Senator Fuschillo Joins Attorney General in Discussing Recently Approved “I-Stop” Legislation to Combat Prescription Drug Abuse

     Photo caption; Senator Fuschillo (speaking) discusses how the recently approved I-STOP legislation he cosponsored will help combat the growing prescription drug epidemic on Long Island and throughout New York State.

     Senator Charles J. Fuschillo, Jr. (R – Merrick) recently joined with New York State Attorney General Eric Schneiderman, Senator Kemp Hannon (R-Garden City) and other state and local officials to inform residents about the recently approved “I-STOP” legislation. The “I-STOP” legislation, which was cosponsored by Senator Fuschillo and Senator Hannon, would significantly improve the way prescription drugs are prescribed and monitored in New York State.

     “Prescription drug abuse is a rapidly growing epidemic which has already led to tragedies on Long Island. We need to keep these drugs out of the hands of abusers. ‘I-STOP’ creates new safeguards that will help prevent people from abusing the system and give doctors and pharmacists improved information to ensure that the only people who get prescription drugs are those who truly need them,” said Senator Fuschillo.

     Provisions of the “I-STOP” legislation include:

     • Creating a modernized and improved “real time” Prescription Monitoring Program (I-STOP) that practitioners and pharmacists can securely and easily access, allowing them to view their patients' controlled substance histories;

     • Requiring e-prescribing, making New York a national leader by being one of the first states to move from paper prescriptions to a system mandating electronic prescribing;

     • Updating controlled substance schedules to align New York’s Controlled Substances Act with Federal Law and changing the schedules for hydrocodone compounds and tramadol to reduce abuse;

     • Establishing a Safe Disposal Program to increase the options available to safely dispose of unused controlled substances and prevent people who abuse prescription painkillers from obtaining them from friends or relatives.

     The abuse of prescription medicine has become the nation's fastest-growing drug problem according to the Office of National Drug Control Policy. According to the federal Centers for Disease Control and Prevention (CDC), nearly 15,000 people die every year of overdoses due to prescription painkillers. In 2010, 1 in 20 people in the United States over the age of 11 reported using prescription painkillers for nonmedical reasons in the past year.
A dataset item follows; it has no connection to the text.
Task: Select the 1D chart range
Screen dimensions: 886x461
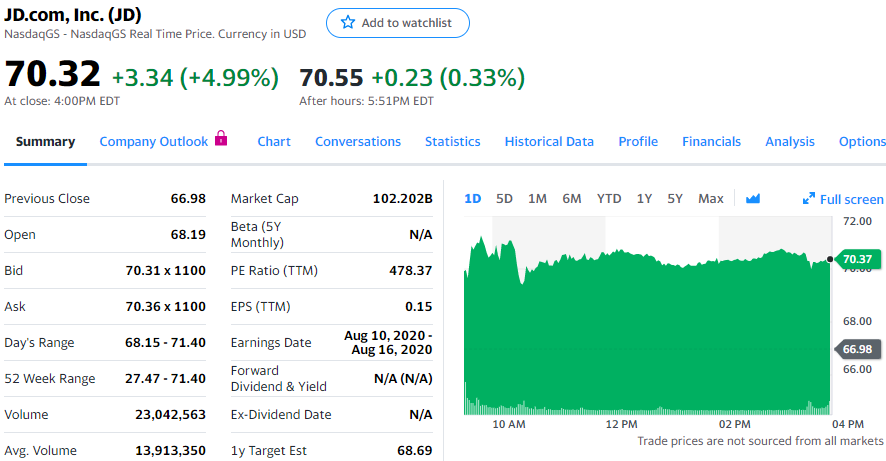Action: coord(473,199)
     The abuse of prescription drugs is a statewide problem. On New Years Eve of last year, off-duty Alcohol Tobacco Firearms and Explosives agent John Capano was fatally shot when he intervened in a robbery involving prescription drugs at Charlie’s Pharmacy in Seaford, Nassau County. Last year, on June 19, 2011, David Laffer shot four and killed four people at a drug store in Medford, Suffolk County, as he stole 11,000 prescription hydrocodone pills.

     The legislation has been approved by both the Senate and Assembly and will be sent to Governor Cuomo for consideration. The Governor is expected to sign the legislation when it reaches his desk.